* Records shown
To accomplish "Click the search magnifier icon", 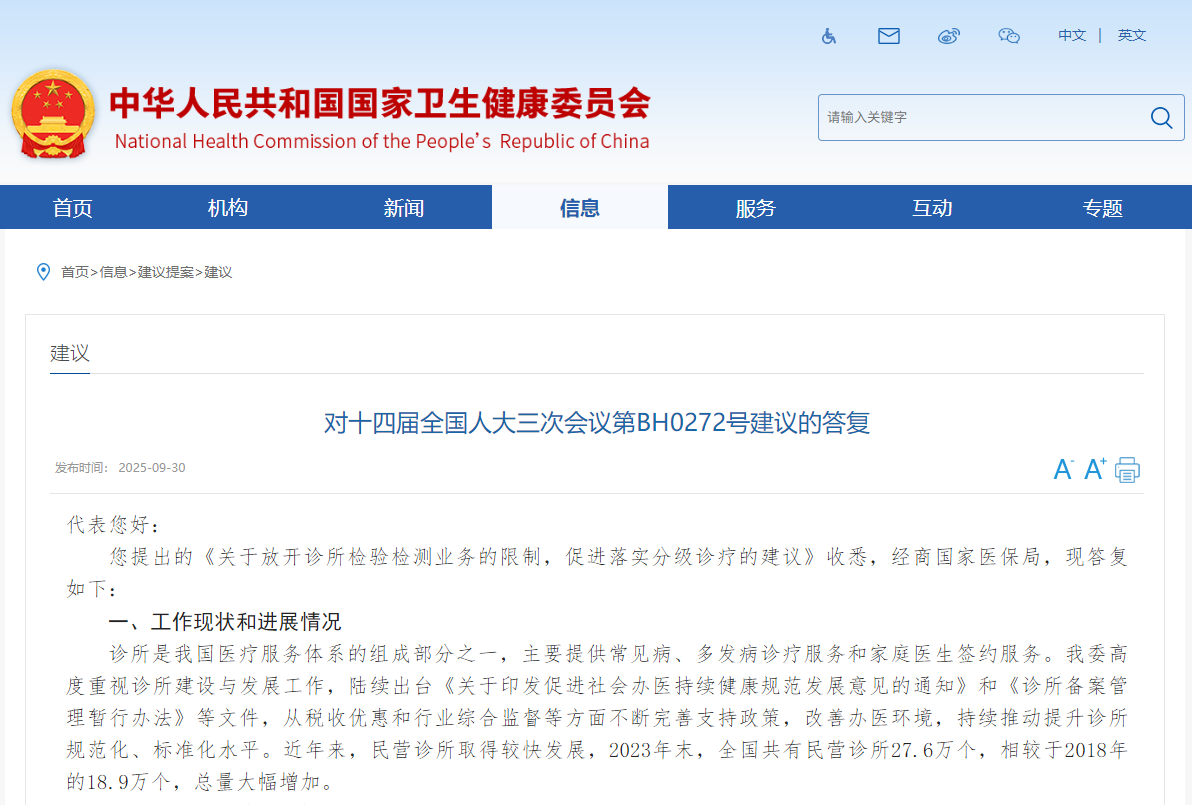I will click(x=1160, y=117).
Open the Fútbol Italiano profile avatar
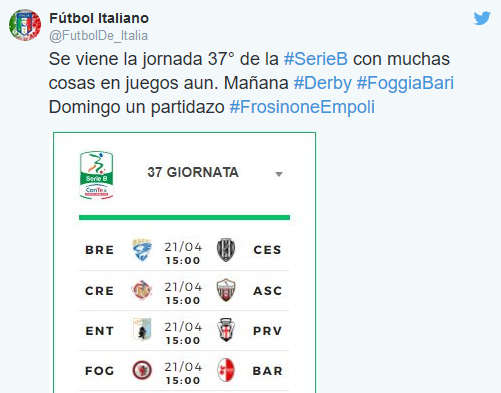Image resolution: width=501 pixels, height=393 pixels. [x=25, y=25]
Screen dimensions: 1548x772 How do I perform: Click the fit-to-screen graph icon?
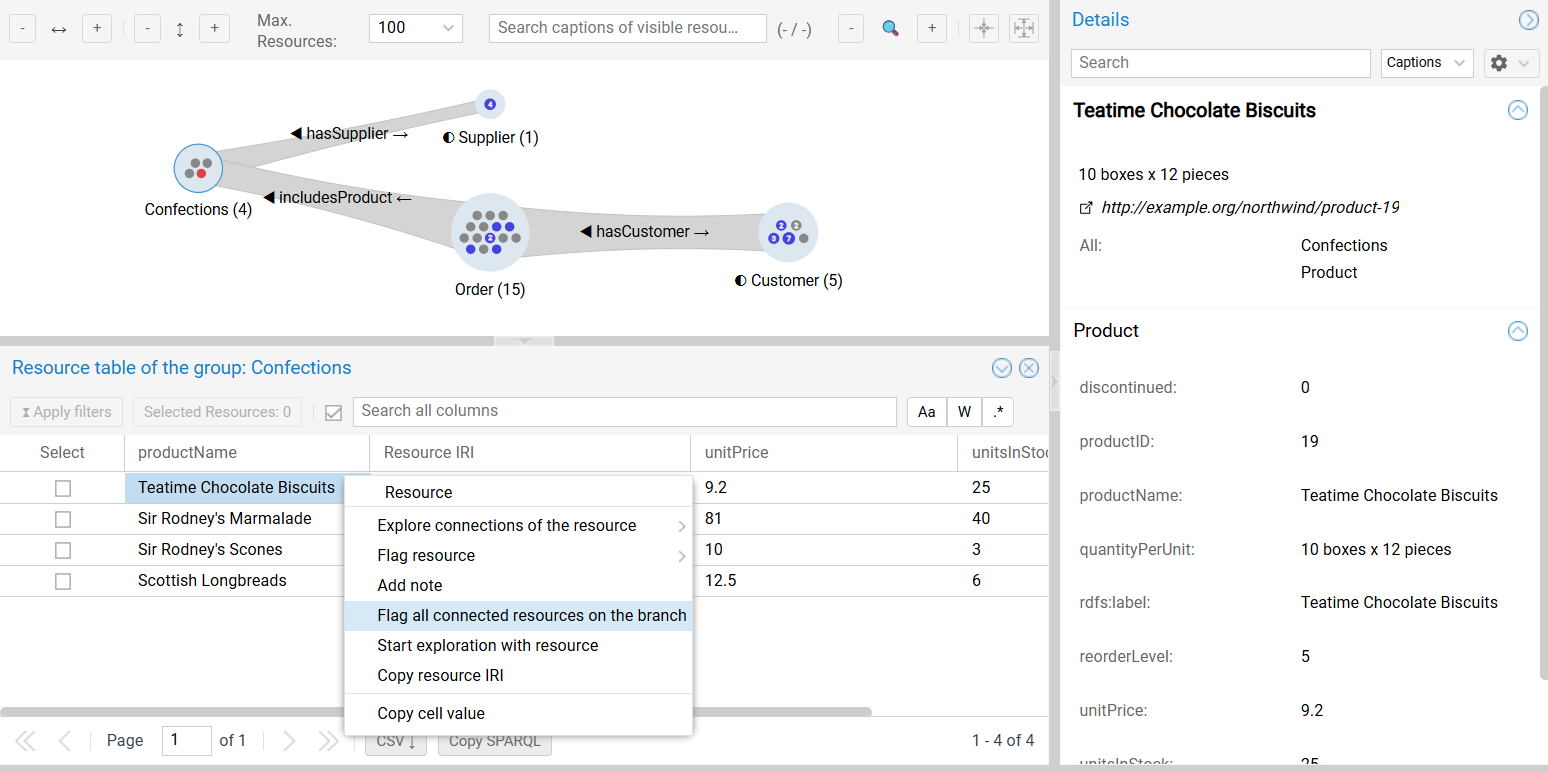(1024, 29)
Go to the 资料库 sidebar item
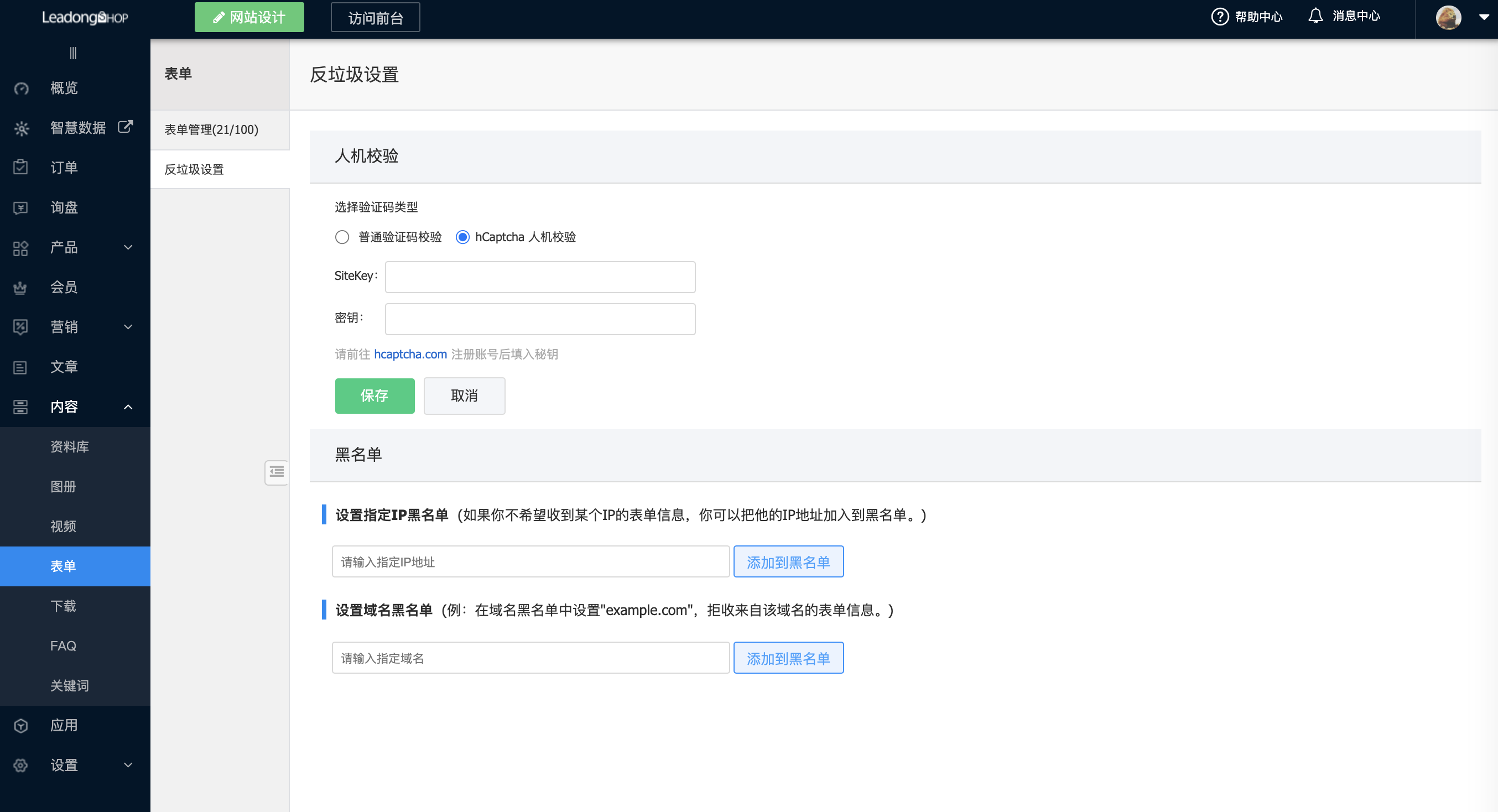 [69, 447]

* The exercise
Which lines run from the one containing "Open the Fútbol Italiano profile avatar" through the end of the records, inclusive? Give them again with "sidebar item" swapped for "menu entry", everything else unchanged and the pictures left out.

* Response to the exercise
Open the Fútbol Italiano profile avatar
Image resolution: width=501 pixels, height=393 pixels. [x=25, y=25]
Screen dimensions: 1548x772 How do I perform: Click the fit-to-screen graph icon?
(1024, 29)
Go to the 资料库 menu entry
 [69, 447]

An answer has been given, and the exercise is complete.